In other possible implementations, since not all objects whose priorities are lower than the priority of the target object will be preempted in a case where the maximum releasable resource amount is greater than or equal to the resource occupation amount corresponding to the target object, for each candidate node, an object with a lower object priority may be preferentially selected as a preemptable object from objects whose object priorities are less than the to-be-scheduled object. There may be one or more preemptable objects, as long as the resource occupation amount of the preemptable object is greater than or equal to the resource occupation amount corresponding to the target object. Then, all the candidate nodes are gathered, and an optimal node is selected therefrom as the target preemption node. A specific selection rule may be set according to requirements, for example, a candidate node with a lower priority of the preemptable container may be preferentially selected, etc., which is not limited by the present disclosure.

With the above method, the physical nodes in the cluster and the associated node information are maintained based on the balanced binary search tree, which can convert the problem of calculating the sum of the resources of the objects in the node into an interval sum problem, and then convert the interval sum problem into a structured sub-tree sum problem. By using the balanced binary search tree, the orderliness of the objects in the nodes can be maintained while the sub-tree property is maintained, that is, the total releasable resource amount corresponding to the tree node is calculated, so that the balanced binary search tree can be dynamically adjusted through node adjustment operations, and the total releasable resource amount corresponding to the tree node is obtained through the sub-tree sum, thereby realizing efficient calculation pruning operations and reducing the calculation loss of the preemption process.

Therefore, by optimizing snapshot update and the preemption process in the scheduling process, the cluster scheduler can also run efficiently and stably when scheduling a large-scale cluster, thereby effectively improving the scheduling throughput of the cluster scheduler.

Based on the same concept, an embodiment of the present disclosure provides a cluster-based scheduling apparatus.
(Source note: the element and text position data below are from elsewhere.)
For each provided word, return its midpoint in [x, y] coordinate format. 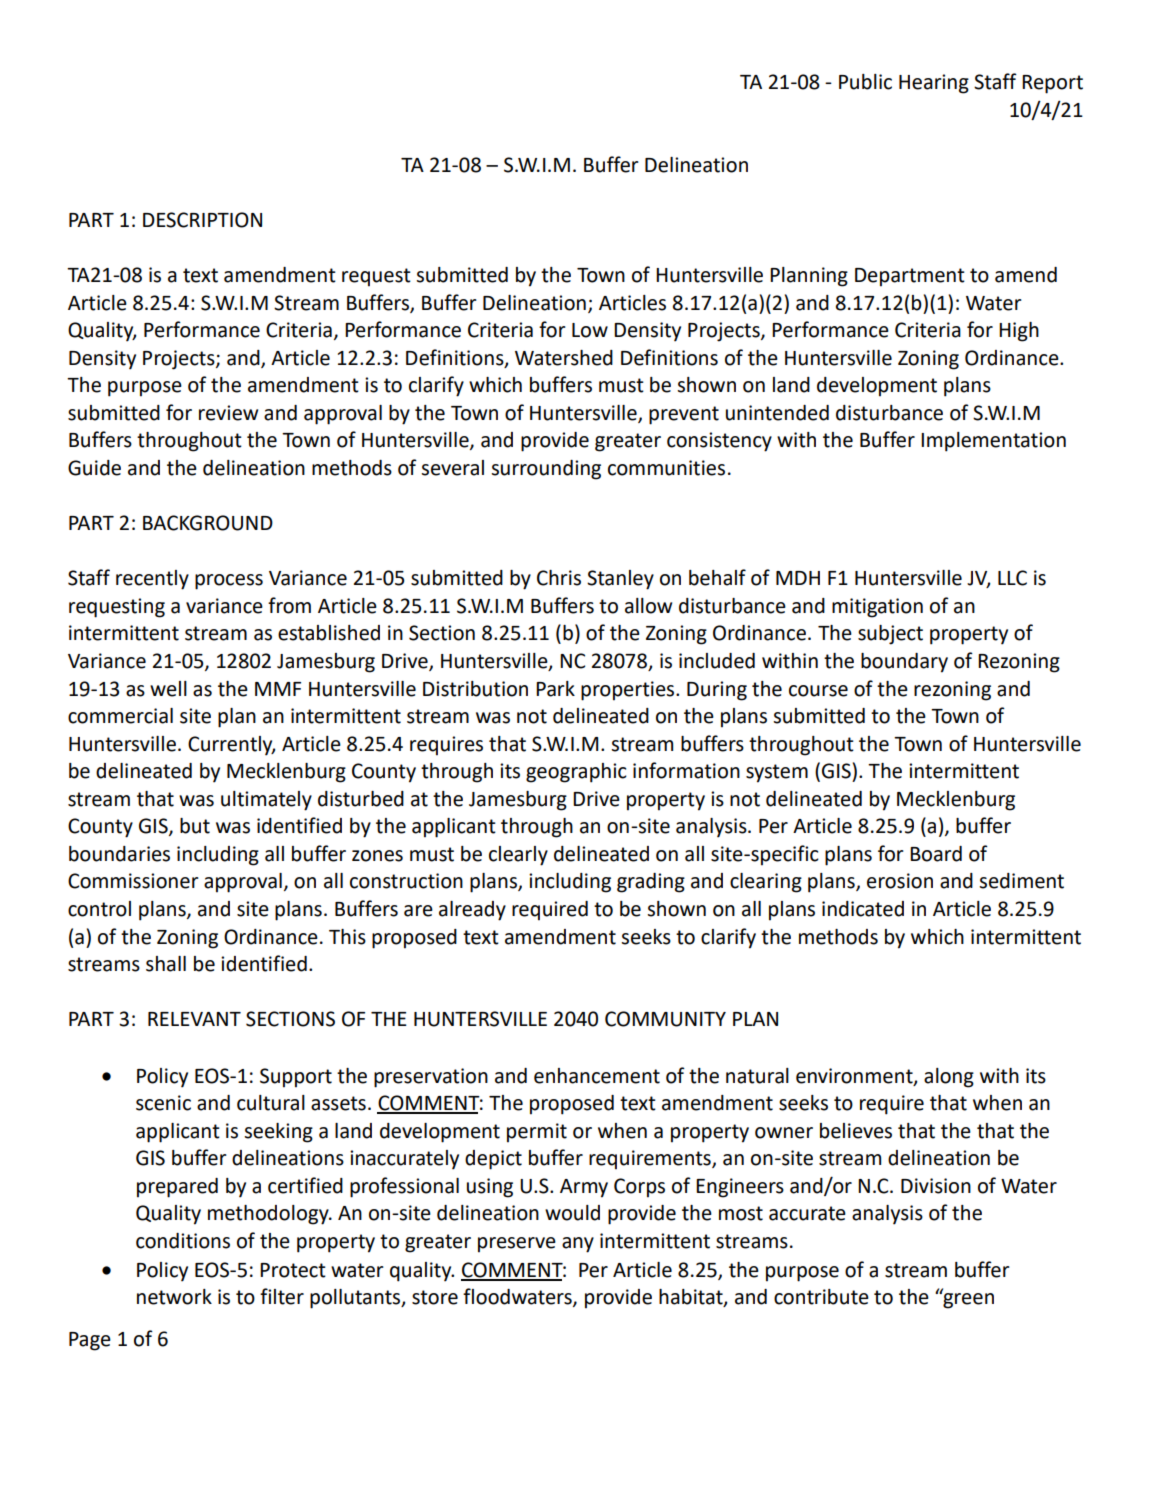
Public [865, 82]
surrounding [546, 470]
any [578, 1245]
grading [651, 883]
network [174, 1297]
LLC [1012, 578]
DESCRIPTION [202, 220]
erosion [900, 881]
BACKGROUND [208, 523]
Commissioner [133, 881]
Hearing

The cluster-based scheduling apparatus 900 includes:

- an obtaining module 901, configured to in response to a current scheduling, obtain a historical scheduling snapshot generated in a previous scheduling and read a global timing value corresponding to a cluster during the previous scheduling from the historical scheduling snapshot, where the global timing value is a latest change timing of a node in the cluster during the previous scheduling recorded in chronological order;
- a selection module 902, configured to read a respective timing value corresponding to each node in the cluster during the current scheduling from a scheduling cache and select, using the global timing value as a reference, a target node whose timing value is later than the global timing value in chronological order, where the scheduling cache is configured to dynamically update a change timing of each node in the cluster with a change of the cluster; and
- an update module 903, configured to update the historical scheduling snapshot based on node information of the target node to obtain a scheduling snapshot of the current scheduling and schedule a to-be-scheduled object based on the scheduling snapshot of the current scheduling.